Wednesday, 2 March 2016

Collage Cards 2

I have been trying to process everything from the Grey Box find of last year, and make some sense of all the various items found in it. There were so many miscellaneous sketches and cards - the cards often acting like sketches. Sometimes the card came first - as in this abstract xmas card from 1982 (I think). For a series of individual cards I painstakingly attached tiny strips of gold tape and silver paper ovals (that for me were a development from my stem-less tulip paintings); the colour was added with wax crayon and burnished. I made about 30 of them of them I think, taking care of my xmas card list...


Continuing the theme from the xmas cards, I created small works in the following year on wood blocks that I had readily available (off cuts from various projects). As I gave a number of them away as gifts a few small pieces survive, along with this piece that I kept for myself. I did a couple of larger paintings on sheets of plywood while at university, but these are no longer in existence.

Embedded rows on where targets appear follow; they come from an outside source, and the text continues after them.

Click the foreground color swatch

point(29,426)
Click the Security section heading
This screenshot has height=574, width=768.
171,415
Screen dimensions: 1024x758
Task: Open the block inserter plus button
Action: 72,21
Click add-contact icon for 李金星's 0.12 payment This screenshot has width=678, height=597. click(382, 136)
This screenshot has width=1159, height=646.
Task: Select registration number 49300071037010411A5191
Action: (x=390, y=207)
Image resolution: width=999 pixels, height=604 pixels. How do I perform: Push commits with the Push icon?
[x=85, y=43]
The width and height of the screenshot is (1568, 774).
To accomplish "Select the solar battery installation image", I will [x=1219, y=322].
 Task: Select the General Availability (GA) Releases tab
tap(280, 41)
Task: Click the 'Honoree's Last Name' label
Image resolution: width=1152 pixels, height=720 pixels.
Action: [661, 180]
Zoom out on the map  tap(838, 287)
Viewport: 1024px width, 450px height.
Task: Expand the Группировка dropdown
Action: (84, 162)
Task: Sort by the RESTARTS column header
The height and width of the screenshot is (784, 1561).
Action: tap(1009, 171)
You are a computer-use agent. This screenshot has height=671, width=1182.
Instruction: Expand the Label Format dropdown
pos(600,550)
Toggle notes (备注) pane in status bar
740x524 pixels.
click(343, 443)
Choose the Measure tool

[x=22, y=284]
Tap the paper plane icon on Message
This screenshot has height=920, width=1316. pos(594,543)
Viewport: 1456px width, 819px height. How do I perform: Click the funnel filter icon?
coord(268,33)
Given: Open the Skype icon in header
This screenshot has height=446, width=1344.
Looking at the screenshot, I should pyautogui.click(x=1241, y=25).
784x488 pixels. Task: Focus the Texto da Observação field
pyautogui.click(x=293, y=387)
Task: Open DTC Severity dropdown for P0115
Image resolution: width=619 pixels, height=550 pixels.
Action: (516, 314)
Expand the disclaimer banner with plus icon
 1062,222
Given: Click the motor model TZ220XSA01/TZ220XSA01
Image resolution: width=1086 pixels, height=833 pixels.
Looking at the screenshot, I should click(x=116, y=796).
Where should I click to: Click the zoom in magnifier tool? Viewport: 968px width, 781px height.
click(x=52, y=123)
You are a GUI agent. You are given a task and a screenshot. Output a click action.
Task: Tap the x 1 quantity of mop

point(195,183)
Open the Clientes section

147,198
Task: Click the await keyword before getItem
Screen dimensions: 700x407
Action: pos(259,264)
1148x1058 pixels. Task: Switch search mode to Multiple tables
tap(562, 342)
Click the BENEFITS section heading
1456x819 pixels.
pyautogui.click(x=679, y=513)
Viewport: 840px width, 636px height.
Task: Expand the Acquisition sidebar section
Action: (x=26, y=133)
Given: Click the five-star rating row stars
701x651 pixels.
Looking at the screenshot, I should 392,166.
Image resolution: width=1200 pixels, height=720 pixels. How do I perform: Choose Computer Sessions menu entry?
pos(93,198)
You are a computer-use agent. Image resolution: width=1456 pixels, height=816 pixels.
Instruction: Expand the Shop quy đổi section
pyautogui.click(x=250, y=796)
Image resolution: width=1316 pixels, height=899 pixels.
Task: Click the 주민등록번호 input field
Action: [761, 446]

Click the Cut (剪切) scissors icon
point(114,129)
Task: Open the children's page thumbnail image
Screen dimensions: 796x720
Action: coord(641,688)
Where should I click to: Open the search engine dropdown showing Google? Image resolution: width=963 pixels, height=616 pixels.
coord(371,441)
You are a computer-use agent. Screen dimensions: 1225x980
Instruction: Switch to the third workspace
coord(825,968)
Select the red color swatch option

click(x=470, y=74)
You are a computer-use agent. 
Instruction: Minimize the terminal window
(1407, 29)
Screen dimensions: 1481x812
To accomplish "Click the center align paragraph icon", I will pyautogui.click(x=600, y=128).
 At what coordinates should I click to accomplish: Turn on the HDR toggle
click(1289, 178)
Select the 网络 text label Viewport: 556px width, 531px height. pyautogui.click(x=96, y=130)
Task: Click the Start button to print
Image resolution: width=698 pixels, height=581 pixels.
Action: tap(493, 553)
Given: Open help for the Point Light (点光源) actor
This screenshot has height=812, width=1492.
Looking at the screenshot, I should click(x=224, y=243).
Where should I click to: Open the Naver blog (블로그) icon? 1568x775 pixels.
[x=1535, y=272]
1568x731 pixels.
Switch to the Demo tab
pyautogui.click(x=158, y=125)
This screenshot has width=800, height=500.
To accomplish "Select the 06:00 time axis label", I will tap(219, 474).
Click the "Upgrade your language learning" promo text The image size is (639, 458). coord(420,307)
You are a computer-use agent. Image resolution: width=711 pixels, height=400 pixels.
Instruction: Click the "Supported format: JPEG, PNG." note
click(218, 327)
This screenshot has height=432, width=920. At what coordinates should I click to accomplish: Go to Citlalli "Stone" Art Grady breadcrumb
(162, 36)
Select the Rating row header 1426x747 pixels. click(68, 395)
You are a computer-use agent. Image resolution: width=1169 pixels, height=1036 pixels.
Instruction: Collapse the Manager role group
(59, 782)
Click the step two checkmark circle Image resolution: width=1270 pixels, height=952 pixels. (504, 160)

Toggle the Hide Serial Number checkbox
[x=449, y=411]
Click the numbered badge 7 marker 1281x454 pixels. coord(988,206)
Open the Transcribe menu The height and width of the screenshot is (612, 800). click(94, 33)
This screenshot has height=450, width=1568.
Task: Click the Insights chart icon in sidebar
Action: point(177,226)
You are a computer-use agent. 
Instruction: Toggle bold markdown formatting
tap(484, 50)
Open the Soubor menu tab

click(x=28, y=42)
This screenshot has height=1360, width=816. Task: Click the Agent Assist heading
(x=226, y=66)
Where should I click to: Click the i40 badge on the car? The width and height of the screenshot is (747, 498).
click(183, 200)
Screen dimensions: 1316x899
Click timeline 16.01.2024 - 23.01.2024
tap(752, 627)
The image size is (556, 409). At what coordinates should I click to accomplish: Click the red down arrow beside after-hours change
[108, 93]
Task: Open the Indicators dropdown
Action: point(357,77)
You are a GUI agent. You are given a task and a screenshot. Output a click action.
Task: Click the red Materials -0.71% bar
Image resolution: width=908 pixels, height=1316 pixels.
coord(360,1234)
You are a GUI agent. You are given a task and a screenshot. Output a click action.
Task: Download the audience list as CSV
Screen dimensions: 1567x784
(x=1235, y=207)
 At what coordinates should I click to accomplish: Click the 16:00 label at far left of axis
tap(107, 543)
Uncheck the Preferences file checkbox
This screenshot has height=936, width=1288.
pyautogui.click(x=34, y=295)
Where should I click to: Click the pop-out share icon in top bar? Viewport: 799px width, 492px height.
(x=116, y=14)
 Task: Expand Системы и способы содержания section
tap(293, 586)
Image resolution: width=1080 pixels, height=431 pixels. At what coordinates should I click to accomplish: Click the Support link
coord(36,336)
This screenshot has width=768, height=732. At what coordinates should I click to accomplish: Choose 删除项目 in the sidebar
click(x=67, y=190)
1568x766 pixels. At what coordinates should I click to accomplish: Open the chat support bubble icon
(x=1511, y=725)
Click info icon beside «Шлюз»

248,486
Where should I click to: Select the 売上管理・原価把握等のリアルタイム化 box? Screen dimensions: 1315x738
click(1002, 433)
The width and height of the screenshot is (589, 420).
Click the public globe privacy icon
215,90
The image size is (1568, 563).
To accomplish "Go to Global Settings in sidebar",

From 1983 (and for several years) I had many watery dreams of figures and dolphins and this imagery made its way into many drawings and paintings. Though undated, I think this oilstick drawing dates from 1983 or 1984 and is probably one of the earliest appearances of the gold tumbling figures in the water.
I had been on holiday in Ireland in 1987, visiting my parents, and became enamoured by watching individual rainclouds in the distance over the sea and images of these clouds made their way into my watery paintings, like this one "Meeting", oil on canvas.


In 1988 I used the image of the gold figure tumbling above the water as a design on a St. Patrick's Day card for my new boyfriend (now my husband). I found stripey paper to use as gold rain and I added the green stars as a reference to a line in William Carlos Williams poem "Our Stars Come from Ireland". 


As well as making an appearance with other elements in numerous paintings and drawings, the rainclouds also appeared in their own right on a birthday card for my Dad in 1989.


The rain became a little more menacing I guess in this postcard from 1989.


I moved to Ireland in 1988 and started work on a completely new body of work as I had left all my dream paintings in Toronto. This new work consisted of a large group of figurative drawings where I covered the paper in graphite and used an eraser to draw. Later works in this series got more colourful as I drew with large oilsticks. This body of work became my first solo show, at Temple Bar Galley & Studios, Dublin in 1989. 


In February 1989 I used the theme in a Valentine postcard sent to my boyfriend in Toronto.


I have always loved the stone walls and stonework ruins found everywhere in Ireland, totally different architecture than I had grown up with in Canada. I was back in Toronto when I sent this Mother's Day card to my Mum in Ireland in 1990.


At the time, although I was back in Canada, I started work on a series of paintings based on windows from ruins which were part of my life in Ireland. I exhibited a number of these paintings in a group show at Cedar Ridge Creative Centre in Scarborough in 1992. I brought the series with me to Ireland when I returned in 1993, completed more in the series and started a tour of the large group under the exhibition title "My Tower of Strength". The exhibition opened at Siamsa Tire arts centre in Tralee, Co. Kerry and its last stop was The Courthouse Arts Centre in Tinahely, Co. Wicklow in 1998 taking in a number of galleries in between. This painting, "The Holly & the Oak", is acrylic on canvas, 122 cm x 91.5 cm (4' x 3'), 1992 is in the collection of the Office of Public Works, Ireland. The window is structurally based on Raheenacluig - the church of the little bell - a ruin on the side of Bray Head, in the town where I live.